In den vergangenen Jahrzehnten hat sich die Entwicklung von Drogen und Medikamenten erheblich fortentwickelt. Einst galt Fettleibigkeit als “seltene” Krankheit mit wenigen Behandlungsmöglichkeiten. Frühe Medikamente, die zur Amphetaminfamilie gehörten, zielten darauf ab, den Appetit zu unterdrücken, führten jedoch meist zu einem Anstieg von Blutdruck und Herzfrequenz. Aufgrund der kardiologischen Risiken für adipöse Menschen wurden diese Medikamente vom Markt genommen. “Es gab auch ein anderes sehr wirksames Medikament, das jedoch bei einigen Patienten schwere Depressionen auslösen konnte”, erläutert Clotilde Vázquez. Vermutlich aufgrund unkontrollierter Einnahme kam es zu Selbstmorden.

Heute stehen uns GLP-1-Analoga wie Liraglutid und Semaglutid sowie GLP-1G-Analoga wie Tirzepatid zur Verfügung, erklärt Andreea Ciudin. “Semaglutid ist seit Mai in Apotheken verfügbar, und Tirzepatid wird ab Juli erhältlich sein”, fügt sie hinzu.

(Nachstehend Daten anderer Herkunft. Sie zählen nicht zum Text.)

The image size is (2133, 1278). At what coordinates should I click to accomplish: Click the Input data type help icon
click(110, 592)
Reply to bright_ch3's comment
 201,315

Fettphobie und falsche Mythen über Fettleibigkeit

Über viele Jahre hinweg hat die Gesellschaft ein Schönheitsideal verfolgt, das auf Schlankheit beruht. Obwohl sich dieses Ideal in den letzten Jahren zu wandeln begann und kurvigere Körperformen “in Mode” kamen, bleibt noch viel zu tun. Es existieren zahlreiche Mythen und Überzeugungen über Menschen mit Übergewicht oder Adipositas. Eine weit verbreitete Annahme ist, dass eine gesunde Ernährung und Bewegung die Lösung für überschüssiges Fett darstellen.
“30% der adipösen Menschen ernähren sich gesund” und schaffen es, die Krankheit zu bekämpfen, so Clotilde Vázquez. “Es geht nicht nur um die Einhaltung einer restriktiven Diät”, betont sie und erklärt, dass es wichtig ist, einen Fachmann aufzusuchen, um zu ermitteln, wo die Fehler liegen: was fehlt und was zu viel ist. “Wenn man tatsächlich eine große Änderung in der Ernährung und körperlichen Aktivität vornimmt, kann man die Krankheit heilen”, sagt sie.

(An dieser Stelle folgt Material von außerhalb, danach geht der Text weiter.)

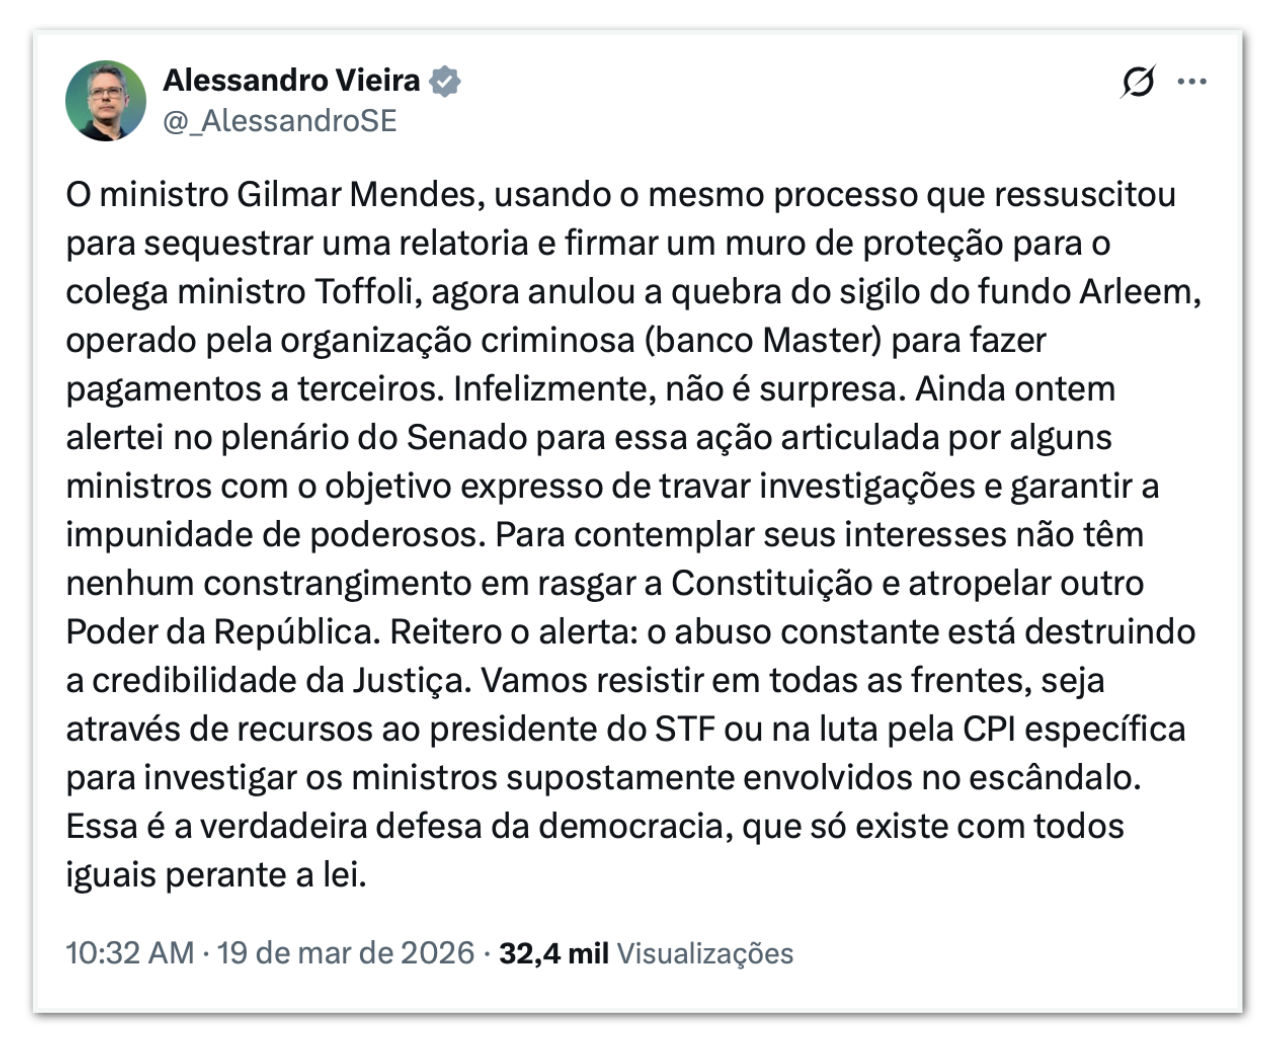This screenshot has height=1048, width=1278.
Task: Click the phrase "CPI específica"
Action: [1074, 729]
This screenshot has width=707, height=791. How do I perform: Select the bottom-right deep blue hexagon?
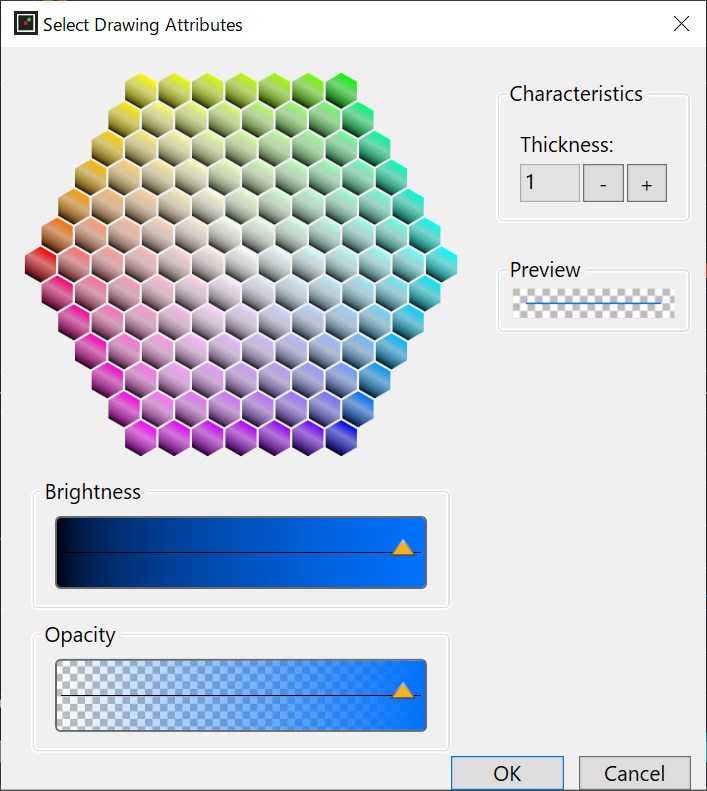coord(341,437)
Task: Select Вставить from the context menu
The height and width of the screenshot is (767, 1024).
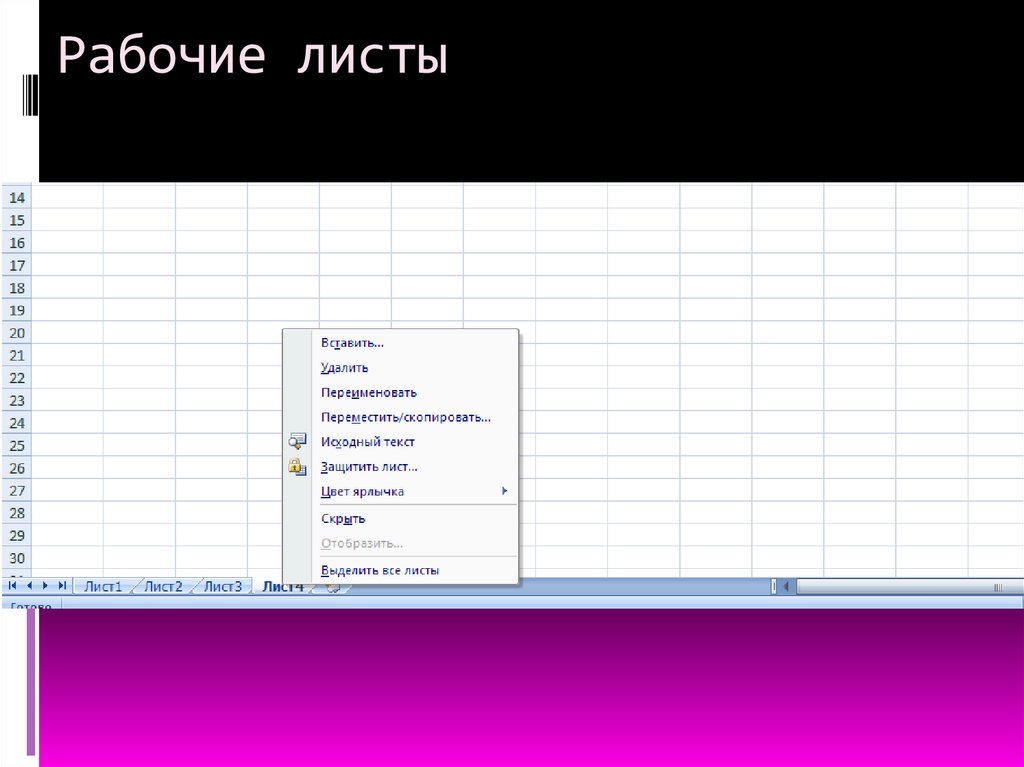Action: (x=352, y=342)
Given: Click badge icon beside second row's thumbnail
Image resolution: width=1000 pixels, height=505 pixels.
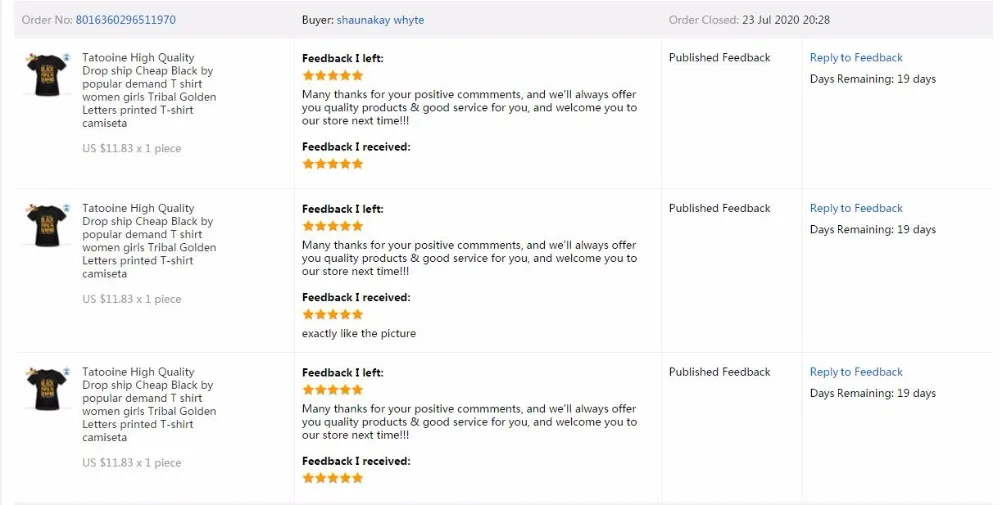Looking at the screenshot, I should point(66,209).
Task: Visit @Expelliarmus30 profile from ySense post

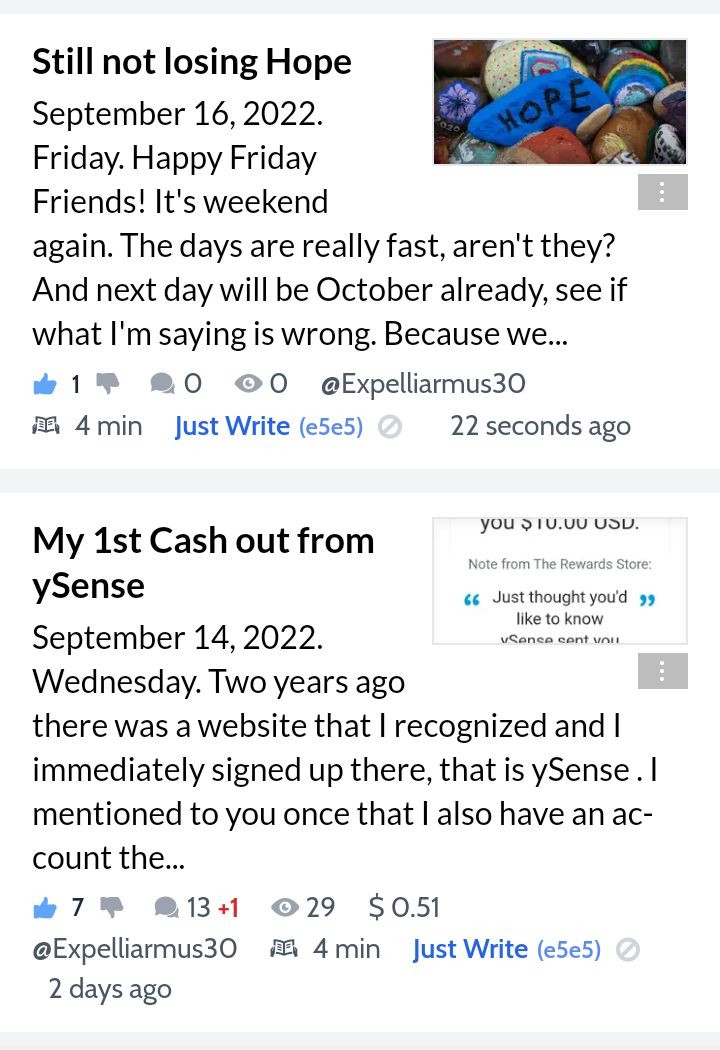Action: tap(135, 949)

“Wir sollten jedoch nicht denken, dass es nur eine Frage der Willenskraft ist”, fügt Vázquez hinzu. “In 70% der Fälle ist das nicht ausreichend, weil die Krankheit schwerwiegender ist oder bereits metabolische Veränderungen stattgefunden haben, die während der Fettansammlung auftraten”, erläutert die Endokrinologin.

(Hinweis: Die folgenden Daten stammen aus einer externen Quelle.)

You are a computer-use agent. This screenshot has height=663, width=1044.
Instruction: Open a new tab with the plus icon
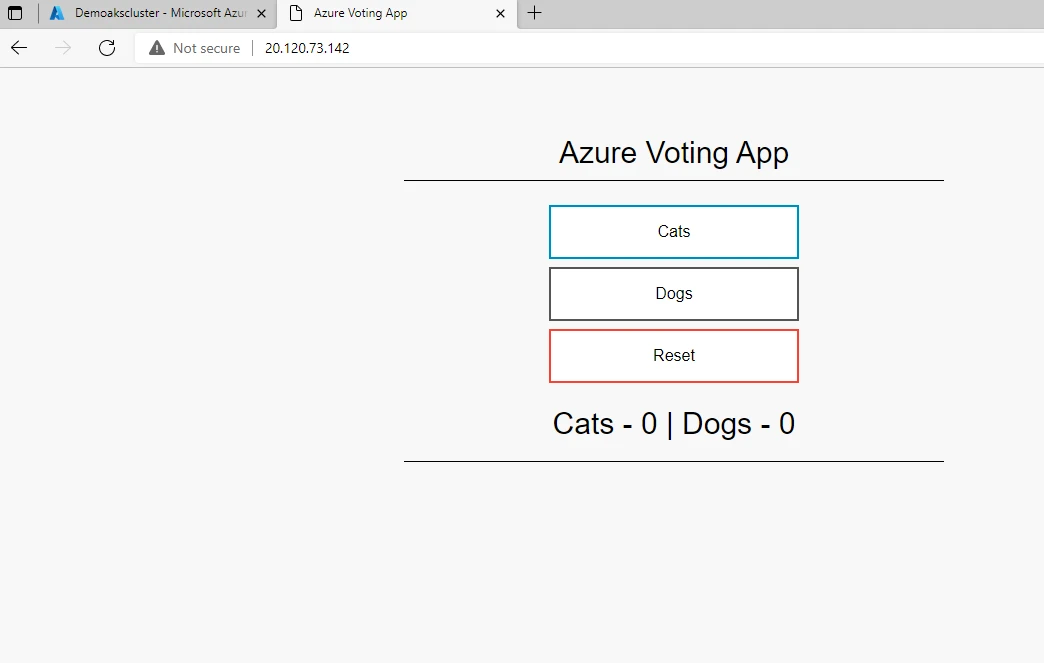coord(535,14)
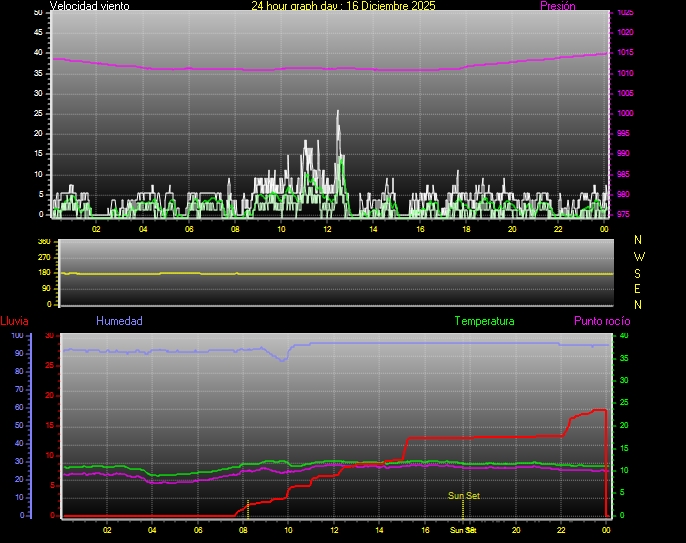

Diese Menschen benötigen ein Medikament zur Heilung von Fettleibigkeit. Der Gebrauch von Medikamenten “bedeutet nicht, dass man Lebensstiländerungen nicht aufrechterhalten muss, da sonst das Ergebnis viel schlimmer sein könnte”, so die Aussage. Es ist ebenso wichtig, Schlaf und Stress zu managen.

In Bezug auf die bariatrische Chirurgie beschreiben die befragten Experten sie als ein “interessantes” und “mächtiges” Werkzeug, “aber um erfolgreich zu sein, ist Vorbereitung notwendig”, erklärt Clotilde Vázquez. Es ist erforderlich, dass “unser Stoffwechsel und unsere Neurotransmitter lernen, sich anders zu ernähren”, fügt Vázquez hinzu. Auch nach der Operation ist eine Nachsorge erforderlich.

Der SEEDO-Manager merkt an, dass der Einsatz der bariatrischen Chirurgie zur Behandlung von Fettleibigkeit “reiner Zufall” war. Bei einer Magenoperation an einem Patienten, der unter dieser Krankheit litt, wurde entdeckt, dass sie ihm beim Abnehmen half, “und so begann es”. Zudem haben wir dank dieser Operation “etwas über Hormonveränderungen gelernt” und “Medikamente entwickelt”.

Der Arzt betont, dass die Operation “weder eine Behandlung noch eine Lösung darstellt”. “Die meisten operierten Patienten erholen sich nach drei Jahren deutlich und auf lange Sicht ist kaum noch wahrnehmbar, dass sie operiert wurden”, erklärt er. “Die Operation hat lebenslange Auswirkungen und führt zu einer schlechten Nährstoffaufnahme”, ergänzt er.

Experten weisen darauf hin, dass es wichtig ist, dass Menschen mit Adipositas nicht so behandelt werden, als wären sie selbst für ihre Erkrankung verantwortlich. “Diese Schuldzuweisungen, Vorurteile und Schwierigkeiten, sowie ein ungeliebtes Körperbild, können zu Angstzuständen und manchmal zu Depressionen führen”, erklärt Clotilde Vázquez. Ciudin fügt hinzu, dass “wir umdenken und den Kurs ändern müssen”, und dass “Fachleute begreifen sollten, dass es sich um eine Krankheit handelt”.

“Mit den heutigen pharmakologischen Mitteln können wir den Verlauf der Adipositas und die negativen Zukunftsaussichten verändern”, sagt Andreea Ciudin.